PROBLEM DESCRIPTION:
In this exercise, restate the listing word for word.

GIVEN INFORMATION:
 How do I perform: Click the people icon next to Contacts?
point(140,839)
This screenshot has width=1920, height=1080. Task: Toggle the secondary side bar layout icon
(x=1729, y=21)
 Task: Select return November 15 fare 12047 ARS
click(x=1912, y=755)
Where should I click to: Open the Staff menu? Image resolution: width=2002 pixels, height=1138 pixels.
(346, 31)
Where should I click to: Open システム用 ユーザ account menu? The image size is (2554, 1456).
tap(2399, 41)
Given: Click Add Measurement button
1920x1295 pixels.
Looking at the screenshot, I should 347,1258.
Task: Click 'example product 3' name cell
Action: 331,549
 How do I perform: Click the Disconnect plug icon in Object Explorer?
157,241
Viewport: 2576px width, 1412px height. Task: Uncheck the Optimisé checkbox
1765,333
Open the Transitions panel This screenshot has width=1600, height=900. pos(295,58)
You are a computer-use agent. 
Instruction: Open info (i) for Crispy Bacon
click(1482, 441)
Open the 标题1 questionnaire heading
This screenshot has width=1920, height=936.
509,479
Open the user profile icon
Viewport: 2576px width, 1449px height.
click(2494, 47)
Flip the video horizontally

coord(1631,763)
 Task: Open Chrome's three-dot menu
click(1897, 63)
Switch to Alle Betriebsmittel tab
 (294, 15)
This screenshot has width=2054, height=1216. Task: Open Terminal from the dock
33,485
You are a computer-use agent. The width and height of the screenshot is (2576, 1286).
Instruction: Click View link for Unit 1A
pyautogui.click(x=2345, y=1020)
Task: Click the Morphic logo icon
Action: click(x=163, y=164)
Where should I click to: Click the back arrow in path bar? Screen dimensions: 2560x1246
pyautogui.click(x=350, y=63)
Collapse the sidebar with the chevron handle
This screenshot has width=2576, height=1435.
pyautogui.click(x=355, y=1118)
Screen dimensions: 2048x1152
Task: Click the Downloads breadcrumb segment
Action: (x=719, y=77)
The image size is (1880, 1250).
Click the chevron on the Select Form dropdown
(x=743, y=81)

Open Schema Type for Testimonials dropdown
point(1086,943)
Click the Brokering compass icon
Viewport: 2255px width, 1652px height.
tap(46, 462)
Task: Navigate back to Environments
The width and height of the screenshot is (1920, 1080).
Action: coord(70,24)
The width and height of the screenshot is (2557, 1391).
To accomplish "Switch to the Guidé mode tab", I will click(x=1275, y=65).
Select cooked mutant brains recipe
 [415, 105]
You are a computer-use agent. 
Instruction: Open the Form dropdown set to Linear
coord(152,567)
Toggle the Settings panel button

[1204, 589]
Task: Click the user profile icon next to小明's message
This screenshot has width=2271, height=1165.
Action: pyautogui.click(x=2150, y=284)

COMPLETED TASK:
 How do I perform: Click the people icon next to Contacts?
point(140,839)
This screenshot has width=1920, height=1080. Task: Toggle the secondary side bar layout icon
(x=1729, y=21)
 Task: Select return November 15 fare 12047 ARS
click(x=1912, y=755)
Where should I click to: Open the Staff menu? Image resolution: width=2002 pixels, height=1138 pixels.
(346, 31)
Where should I click to: Open システム用 ユーザ account menu? The image size is (2554, 1456).
tap(2399, 41)
Given: Click Add Measurement button
1920x1295 pixels.
Looking at the screenshot, I should 347,1258.
Task: Click 'example product 3' name cell
Action: 331,549
 How do I perform: Click the Disconnect plug icon in Object Explorer?
157,241
Viewport: 2576px width, 1412px height. Task: Uncheck the Optimisé checkbox
1765,333
Open the Transitions panel This screenshot has width=1600, height=900. pos(295,58)
You are a computer-use agent. 
Instruction: Open info (i) for Crispy Bacon
click(1482, 441)
Open the 标题1 questionnaire heading
This screenshot has width=1920, height=936.
509,479
Open the user profile icon
Viewport: 2576px width, 1449px height.
click(2494, 47)
Flip the video horizontally

coord(1631,763)
 Task: Open Chrome's three-dot menu
click(1897, 63)
Switch to Alle Betriebsmittel tab
 (294, 15)
This screenshot has width=2054, height=1216. Task: Open Terminal from the dock
33,485
You are a computer-use agent. The width and height of the screenshot is (2576, 1286).
Instruction: Click View link for Unit 1A
pyautogui.click(x=2345, y=1020)
Task: Click the Morphic logo icon
Action: click(x=163, y=164)
Where should I click to: Click the back arrow in path bar? Screen dimensions: 2560x1246
pyautogui.click(x=350, y=63)
Collapse the sidebar with the chevron handle
This screenshot has width=2576, height=1435.
pyautogui.click(x=355, y=1118)
Screen dimensions: 2048x1152
Task: Click the Downloads breadcrumb segment
Action: (x=719, y=77)
The image size is (1880, 1250).
Click the chevron on the Select Form dropdown
(x=743, y=81)

Open Schema Type for Testimonials dropdown
point(1086,943)
Click the Brokering compass icon
Viewport: 2255px width, 1652px height.
tap(46, 462)
Task: Navigate back to Environments
The width and height of the screenshot is (1920, 1080).
Action: coord(70,24)
The width and height of the screenshot is (2557, 1391).
To accomplish "Switch to the Guidé mode tab", I will click(x=1275, y=65).
Select cooked mutant brains recipe
 [415, 105]
You are a computer-use agent. 
Instruction: Open the Form dropdown set to Linear
coord(152,567)
Toggle the Settings panel button

[1204, 589]
Task: Click the user profile icon next to小明's message
This screenshot has width=2271, height=1165.
Action: pyautogui.click(x=2150, y=284)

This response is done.